Leptolepis coryphaenoides, one of the earliest teleosts with cycloid scales, copyright Daderot.


Of course, not all these features necessarily appeared in lock with each other. A phylogenetic analysis of basal teleosts by Arratia (2013) identified the aforementioned features of the caudal skeleton as absent in some of the basalmost teleosts. The condition of the premaxilla is ambiguous in Prohalecites, the earliest stem-group teleost from the Middle-Late Triassic boundary. It appears to be absent in the Aspidorhynchiformes and Pachycormiformes, Mesozoic orders that are currently regarded as on the teleost stem but not part of the Teleostei. However, as was found with the mobile maxilla in gars, one can't help wondering whether this character has been affected by the uniquely derived upper jaw morphologies in these orders. Other features identified by Arratia (2013) as supporting the Teleostei clade include the presence of two supramaxillary bones, a suborbital bone between the posterior margin of the posterodorsal infraorbitals and the anterior margin of the opercular apparatus (subsequently lost in the teleost crown group), and accessory suborbital bones ventrolateral to the postorbital region of the skull roof.

The earliest teleosts in the Pholidophoridae and other basal lineages retained the heavy ganoid scales of thick bone that may still be seen in modern Teleostei. Lighter, thinner cycloid scales first appear with the Early Jurassic Leptolepis coryphaenoides (Arratia 2013) and are the basal scale type for the teleost crown group (in some derived subgroups, the scales would become further modified or even lost). The greater mobility permitted by these lighter scales may have been another significant factor in the teleost explosion. By the Cretaceous period, stem-teleosts had radiated into a variety of specialised forms such as the gigantic predatory Ichthyodectiformes (of which Xiphactinus grew up to four metres in length) and the deep-finned Araripichthys.

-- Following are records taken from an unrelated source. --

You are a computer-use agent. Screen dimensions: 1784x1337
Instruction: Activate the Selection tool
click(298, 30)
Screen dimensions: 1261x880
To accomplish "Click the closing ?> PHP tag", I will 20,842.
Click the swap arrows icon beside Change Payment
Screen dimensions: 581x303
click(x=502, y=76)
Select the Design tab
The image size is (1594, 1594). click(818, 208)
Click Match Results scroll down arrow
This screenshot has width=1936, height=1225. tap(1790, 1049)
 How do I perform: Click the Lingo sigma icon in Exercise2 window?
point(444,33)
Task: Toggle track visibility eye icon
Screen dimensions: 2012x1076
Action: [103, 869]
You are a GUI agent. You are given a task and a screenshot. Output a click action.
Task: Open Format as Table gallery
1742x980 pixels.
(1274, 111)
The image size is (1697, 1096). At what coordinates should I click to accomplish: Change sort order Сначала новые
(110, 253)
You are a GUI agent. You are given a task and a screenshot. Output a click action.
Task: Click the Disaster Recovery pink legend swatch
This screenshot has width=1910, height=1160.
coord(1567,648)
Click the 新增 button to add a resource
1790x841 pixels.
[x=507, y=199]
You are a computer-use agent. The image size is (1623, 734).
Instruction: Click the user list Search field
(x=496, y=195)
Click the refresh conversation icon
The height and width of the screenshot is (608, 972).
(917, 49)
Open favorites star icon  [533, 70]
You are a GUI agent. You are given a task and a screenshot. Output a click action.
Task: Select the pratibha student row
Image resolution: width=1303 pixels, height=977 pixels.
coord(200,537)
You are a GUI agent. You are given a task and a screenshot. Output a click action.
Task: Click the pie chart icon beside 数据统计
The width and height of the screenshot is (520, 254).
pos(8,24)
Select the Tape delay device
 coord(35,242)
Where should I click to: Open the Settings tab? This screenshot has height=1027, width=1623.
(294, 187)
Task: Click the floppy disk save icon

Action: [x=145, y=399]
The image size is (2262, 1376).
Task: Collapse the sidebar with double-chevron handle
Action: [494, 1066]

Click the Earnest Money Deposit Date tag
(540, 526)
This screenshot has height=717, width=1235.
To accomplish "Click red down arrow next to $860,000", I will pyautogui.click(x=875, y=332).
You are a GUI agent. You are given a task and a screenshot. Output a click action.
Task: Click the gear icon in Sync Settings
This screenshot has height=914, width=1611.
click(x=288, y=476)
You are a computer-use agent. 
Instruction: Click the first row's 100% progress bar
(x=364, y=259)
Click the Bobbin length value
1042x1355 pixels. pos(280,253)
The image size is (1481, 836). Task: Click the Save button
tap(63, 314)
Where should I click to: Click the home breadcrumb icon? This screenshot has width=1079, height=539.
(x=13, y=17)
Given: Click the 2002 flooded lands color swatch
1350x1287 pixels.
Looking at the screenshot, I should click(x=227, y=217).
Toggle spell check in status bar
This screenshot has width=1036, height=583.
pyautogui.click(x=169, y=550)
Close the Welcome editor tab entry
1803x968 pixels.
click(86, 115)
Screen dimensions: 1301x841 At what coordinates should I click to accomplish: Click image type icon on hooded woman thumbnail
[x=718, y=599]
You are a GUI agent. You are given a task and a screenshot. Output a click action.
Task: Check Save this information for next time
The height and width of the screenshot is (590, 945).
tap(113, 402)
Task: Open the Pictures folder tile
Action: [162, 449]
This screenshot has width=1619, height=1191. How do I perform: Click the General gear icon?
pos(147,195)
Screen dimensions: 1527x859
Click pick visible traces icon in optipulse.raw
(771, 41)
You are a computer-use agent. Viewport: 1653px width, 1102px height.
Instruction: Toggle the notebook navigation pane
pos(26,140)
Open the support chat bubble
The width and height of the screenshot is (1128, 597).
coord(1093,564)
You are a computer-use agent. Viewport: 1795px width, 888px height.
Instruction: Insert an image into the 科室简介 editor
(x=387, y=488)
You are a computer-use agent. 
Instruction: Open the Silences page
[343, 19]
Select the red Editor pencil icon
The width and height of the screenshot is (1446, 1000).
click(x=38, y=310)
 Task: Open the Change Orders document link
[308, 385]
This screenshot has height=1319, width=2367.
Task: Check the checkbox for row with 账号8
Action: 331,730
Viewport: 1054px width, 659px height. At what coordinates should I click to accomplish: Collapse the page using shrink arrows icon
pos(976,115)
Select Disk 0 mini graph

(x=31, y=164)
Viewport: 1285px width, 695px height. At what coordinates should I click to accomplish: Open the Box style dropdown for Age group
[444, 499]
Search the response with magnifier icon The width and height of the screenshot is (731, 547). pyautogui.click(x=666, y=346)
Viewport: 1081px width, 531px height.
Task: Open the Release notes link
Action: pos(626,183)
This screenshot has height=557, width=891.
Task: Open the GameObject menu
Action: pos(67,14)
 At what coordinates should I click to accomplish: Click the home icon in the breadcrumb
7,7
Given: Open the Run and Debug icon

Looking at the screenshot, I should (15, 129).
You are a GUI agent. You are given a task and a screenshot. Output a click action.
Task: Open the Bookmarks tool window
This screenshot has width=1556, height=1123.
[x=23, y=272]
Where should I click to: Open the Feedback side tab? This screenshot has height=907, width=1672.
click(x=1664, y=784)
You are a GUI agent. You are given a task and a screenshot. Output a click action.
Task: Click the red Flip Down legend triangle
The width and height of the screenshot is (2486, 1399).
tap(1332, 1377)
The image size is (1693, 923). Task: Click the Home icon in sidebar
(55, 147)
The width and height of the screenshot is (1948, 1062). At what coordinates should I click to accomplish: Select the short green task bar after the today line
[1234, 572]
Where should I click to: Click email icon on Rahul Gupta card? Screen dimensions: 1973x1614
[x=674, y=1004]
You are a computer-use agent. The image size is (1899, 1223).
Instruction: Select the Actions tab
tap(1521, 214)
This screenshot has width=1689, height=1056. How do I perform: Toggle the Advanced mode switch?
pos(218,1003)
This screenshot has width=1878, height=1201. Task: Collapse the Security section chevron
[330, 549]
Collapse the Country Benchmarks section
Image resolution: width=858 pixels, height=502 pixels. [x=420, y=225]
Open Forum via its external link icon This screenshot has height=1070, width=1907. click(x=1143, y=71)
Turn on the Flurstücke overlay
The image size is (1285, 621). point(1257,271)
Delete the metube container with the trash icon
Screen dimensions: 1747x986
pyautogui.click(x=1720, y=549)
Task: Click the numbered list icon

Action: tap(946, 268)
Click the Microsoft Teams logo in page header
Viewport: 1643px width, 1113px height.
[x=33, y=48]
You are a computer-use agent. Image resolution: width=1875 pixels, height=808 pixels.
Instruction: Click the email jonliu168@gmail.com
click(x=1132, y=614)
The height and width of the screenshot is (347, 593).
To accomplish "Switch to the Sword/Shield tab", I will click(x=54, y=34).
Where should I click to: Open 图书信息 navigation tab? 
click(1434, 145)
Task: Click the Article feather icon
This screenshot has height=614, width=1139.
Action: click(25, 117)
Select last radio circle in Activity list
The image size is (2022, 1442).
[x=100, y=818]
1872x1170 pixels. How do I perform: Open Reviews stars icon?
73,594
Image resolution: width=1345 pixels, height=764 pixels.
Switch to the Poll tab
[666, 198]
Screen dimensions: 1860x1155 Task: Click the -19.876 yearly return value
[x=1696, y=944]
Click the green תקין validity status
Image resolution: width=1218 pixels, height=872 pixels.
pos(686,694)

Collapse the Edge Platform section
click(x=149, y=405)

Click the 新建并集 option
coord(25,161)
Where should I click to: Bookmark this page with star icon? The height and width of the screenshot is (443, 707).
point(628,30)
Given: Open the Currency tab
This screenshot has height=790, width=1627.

The three major subgroups of the crown Teleostei—the Elopomorpha, Osteoglossomorpha and Clupeocephala—had diverged from each other by the end of the Jurassic. The stem-teleosts would disappear with the end of the Mesozoic; the crown teleosts would dominates the world's waters from that time on.

REFERENCES

Arratia, G. 2013. Morphology, taxonomy, and phylogeny of Triassic pholidophorid fishes (Actinopterygii, Teleostei). Journal of Vertebrate Paleontology 33 (6 Suppl.): 1–138.

Nelson, J. S., T. C. Grande & M. V. H. Wilson. 2016. Fishes of the World 5th ed. Wiley.